The development of improved nutrient solutions, use of
the newly discovered plant growth regulator indole-3-acetic acid (IAA), informed choice of plant material, and
appreciation of the importance of aseptic cultures, led to
sustained growth of root tips, and carrot root and tobacco
stem tissues, for indefinite periods of time (Gautheret 1934,
1939, 1985; Nobécourt 1939; White 1939). This important
milestone was achieved by Roger Gautheret and Pierre
Nobécourt in France, and Philip White in the United States,
within weeks of each other. However, with the beginning
of World War II, the European and American scientists
remained unaware of each other’s results for many years.

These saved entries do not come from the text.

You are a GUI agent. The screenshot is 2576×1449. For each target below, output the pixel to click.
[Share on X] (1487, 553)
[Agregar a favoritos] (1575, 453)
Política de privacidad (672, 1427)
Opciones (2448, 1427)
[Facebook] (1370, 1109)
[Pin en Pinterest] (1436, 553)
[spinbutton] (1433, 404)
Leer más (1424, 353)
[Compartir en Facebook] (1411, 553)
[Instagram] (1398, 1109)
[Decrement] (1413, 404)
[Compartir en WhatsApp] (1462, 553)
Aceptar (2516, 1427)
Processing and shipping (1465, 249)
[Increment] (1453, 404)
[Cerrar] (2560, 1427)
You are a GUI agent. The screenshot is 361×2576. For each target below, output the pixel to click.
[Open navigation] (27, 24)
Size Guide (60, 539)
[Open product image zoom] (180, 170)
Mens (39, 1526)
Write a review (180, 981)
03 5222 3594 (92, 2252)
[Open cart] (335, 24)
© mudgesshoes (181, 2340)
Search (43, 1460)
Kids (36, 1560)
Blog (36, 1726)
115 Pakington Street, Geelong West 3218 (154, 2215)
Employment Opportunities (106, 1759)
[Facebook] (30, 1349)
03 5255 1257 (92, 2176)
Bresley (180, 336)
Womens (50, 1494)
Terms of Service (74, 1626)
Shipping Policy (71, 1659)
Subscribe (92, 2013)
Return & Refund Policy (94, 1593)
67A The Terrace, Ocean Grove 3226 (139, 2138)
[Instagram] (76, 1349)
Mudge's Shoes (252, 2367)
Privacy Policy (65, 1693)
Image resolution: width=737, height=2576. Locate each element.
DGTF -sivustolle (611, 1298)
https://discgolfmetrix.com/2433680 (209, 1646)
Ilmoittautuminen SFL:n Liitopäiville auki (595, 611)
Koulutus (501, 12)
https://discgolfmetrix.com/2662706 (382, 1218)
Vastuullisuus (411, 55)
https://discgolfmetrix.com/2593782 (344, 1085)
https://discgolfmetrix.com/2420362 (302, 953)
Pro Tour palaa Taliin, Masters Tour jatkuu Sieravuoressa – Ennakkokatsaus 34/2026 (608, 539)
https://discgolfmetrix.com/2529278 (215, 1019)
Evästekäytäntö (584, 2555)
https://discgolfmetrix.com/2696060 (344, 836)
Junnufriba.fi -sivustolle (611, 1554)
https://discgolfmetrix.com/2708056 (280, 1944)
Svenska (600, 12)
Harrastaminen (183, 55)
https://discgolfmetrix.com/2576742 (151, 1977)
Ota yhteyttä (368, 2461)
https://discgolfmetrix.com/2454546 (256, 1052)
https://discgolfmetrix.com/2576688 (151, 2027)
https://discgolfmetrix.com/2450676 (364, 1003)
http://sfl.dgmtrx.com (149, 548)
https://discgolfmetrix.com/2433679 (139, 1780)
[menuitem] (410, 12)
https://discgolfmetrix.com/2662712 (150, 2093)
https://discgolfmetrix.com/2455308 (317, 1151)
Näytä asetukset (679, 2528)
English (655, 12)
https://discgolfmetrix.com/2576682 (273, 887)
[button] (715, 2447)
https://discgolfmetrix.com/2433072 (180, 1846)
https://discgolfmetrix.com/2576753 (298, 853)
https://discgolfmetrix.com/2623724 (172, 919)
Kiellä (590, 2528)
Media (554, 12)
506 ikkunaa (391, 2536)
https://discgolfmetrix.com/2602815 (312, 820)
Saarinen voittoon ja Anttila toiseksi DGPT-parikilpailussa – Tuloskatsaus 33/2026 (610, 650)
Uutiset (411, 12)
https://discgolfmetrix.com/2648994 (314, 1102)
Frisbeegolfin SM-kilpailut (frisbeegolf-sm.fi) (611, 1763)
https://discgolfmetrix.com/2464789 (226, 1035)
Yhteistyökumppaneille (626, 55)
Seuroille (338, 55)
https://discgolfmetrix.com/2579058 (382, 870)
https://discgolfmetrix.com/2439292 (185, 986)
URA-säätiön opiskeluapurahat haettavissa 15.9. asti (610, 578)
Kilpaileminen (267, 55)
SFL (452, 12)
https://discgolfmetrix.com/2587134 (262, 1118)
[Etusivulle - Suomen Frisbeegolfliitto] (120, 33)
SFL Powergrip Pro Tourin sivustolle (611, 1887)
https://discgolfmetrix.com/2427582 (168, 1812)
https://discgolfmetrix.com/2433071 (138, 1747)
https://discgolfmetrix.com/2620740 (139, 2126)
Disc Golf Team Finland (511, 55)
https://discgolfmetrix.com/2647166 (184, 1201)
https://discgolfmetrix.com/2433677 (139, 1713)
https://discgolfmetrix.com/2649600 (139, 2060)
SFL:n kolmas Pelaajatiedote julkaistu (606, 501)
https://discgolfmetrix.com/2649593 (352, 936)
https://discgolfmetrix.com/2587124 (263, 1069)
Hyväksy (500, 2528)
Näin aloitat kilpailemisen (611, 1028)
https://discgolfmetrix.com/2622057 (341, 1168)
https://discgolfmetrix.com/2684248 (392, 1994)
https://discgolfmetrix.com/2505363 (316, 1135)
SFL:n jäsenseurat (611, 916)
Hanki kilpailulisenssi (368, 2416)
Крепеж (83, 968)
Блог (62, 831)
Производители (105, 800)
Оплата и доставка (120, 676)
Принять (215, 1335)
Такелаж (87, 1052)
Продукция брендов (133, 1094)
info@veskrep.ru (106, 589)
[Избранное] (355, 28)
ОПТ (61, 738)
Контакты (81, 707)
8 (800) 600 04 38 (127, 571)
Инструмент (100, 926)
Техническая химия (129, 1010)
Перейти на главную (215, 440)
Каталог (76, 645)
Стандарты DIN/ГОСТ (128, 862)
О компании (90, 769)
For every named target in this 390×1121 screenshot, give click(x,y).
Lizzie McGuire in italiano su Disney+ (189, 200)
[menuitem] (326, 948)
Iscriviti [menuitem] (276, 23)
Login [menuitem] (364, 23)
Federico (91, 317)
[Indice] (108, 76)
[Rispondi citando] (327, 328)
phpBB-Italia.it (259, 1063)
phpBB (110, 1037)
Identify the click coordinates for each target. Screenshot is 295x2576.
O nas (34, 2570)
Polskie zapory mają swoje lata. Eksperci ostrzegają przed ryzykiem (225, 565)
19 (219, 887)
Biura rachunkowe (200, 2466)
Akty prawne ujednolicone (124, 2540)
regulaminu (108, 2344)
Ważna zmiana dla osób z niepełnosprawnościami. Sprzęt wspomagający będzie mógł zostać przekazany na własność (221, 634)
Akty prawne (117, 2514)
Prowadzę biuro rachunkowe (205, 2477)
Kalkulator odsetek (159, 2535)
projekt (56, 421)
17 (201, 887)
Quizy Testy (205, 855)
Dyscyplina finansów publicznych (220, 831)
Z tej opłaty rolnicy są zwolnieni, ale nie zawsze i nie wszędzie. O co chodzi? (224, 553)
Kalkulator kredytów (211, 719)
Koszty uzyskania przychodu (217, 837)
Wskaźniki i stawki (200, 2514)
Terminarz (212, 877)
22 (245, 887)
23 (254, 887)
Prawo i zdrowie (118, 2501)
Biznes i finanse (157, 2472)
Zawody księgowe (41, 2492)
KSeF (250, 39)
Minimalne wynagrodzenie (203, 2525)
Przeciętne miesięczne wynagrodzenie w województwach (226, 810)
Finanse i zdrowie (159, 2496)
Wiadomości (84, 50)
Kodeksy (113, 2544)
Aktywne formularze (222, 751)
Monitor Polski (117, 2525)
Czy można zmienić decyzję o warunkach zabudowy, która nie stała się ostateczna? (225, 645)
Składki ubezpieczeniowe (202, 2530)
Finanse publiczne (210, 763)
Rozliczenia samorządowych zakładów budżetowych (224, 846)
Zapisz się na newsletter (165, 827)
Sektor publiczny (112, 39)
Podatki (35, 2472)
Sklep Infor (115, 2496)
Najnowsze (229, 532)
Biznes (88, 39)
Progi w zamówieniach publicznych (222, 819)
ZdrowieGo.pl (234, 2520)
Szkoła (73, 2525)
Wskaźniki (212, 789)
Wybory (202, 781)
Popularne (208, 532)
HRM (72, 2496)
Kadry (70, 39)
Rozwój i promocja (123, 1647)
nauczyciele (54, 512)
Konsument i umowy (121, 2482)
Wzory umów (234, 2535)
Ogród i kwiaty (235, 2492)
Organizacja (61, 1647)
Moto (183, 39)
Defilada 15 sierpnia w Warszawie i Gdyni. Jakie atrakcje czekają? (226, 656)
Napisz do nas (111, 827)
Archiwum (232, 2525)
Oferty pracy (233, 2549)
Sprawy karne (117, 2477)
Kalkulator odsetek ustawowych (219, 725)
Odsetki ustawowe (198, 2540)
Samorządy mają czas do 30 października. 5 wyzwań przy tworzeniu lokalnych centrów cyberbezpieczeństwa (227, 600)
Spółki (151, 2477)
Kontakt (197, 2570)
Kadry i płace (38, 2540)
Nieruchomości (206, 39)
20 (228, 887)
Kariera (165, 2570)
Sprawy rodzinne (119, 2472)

White’s original cultures were maintained for nearly four
decades, with regular subcultures, but without any evidence of changes in growth habits or nutritional
requirements. He often carried a flask in his jacket pocket
to meetings, and proudly showed it around to impress the
fact that his original root cultures were still going strong
after hundreds of subcultures.
White (1932) found Knop’s nutrient solution, as well as
the formulation used by Robbins (1922), to be unsatisfactory. This prompted an effort by many individuals to
develop nutrient solutions that could adequately support
the growth of isolated plant tissues. White developed a new
nutrient solution—the White’s medium (White 1943,
1963)—that was based on the formulation of Uspenski and
Uspenskaia (1925) for algae, and the microelements of
Trelease and Trelease (1933), and included glycine, nicotinic acid, thiamine and pyridoxine. It was the most widely
used nutrient solution for plant tissue cultures until the
1960s. Knop’s solution was used in Roger Gautheret’s
laboratory in France for a long time, until it was replaced
by a new formulation developed by one of his students,
René Heller (1953). Many scientists in Europe considered
it to be superior to White’s medium.
As the only son of a well-to-do businessman, Gautheret
could have led a very comfortable life without ever having
to work for a living. Yet, he chose a scientific career under
the guidance of the famed French cytologist Guillermond
(Gautheret 1985). After three frustrating years, he was
among the first, along with White and Nobécourt, to obtain
Box 2
‘‘To my knowledge, no systematically organized attempts to culture vegetative cells from higher plants in simple nutrient solutions have been
made. Yet the results of such culture experiments should give some interesting insight into the properties and potentialities which the cell as an
elementary organism possesses …I am not making too bold a prediction if I point to the possibility that, in this way, one should successfully
cultivate artificial embryos from vegetative cells’’ (Haberlandt 1902)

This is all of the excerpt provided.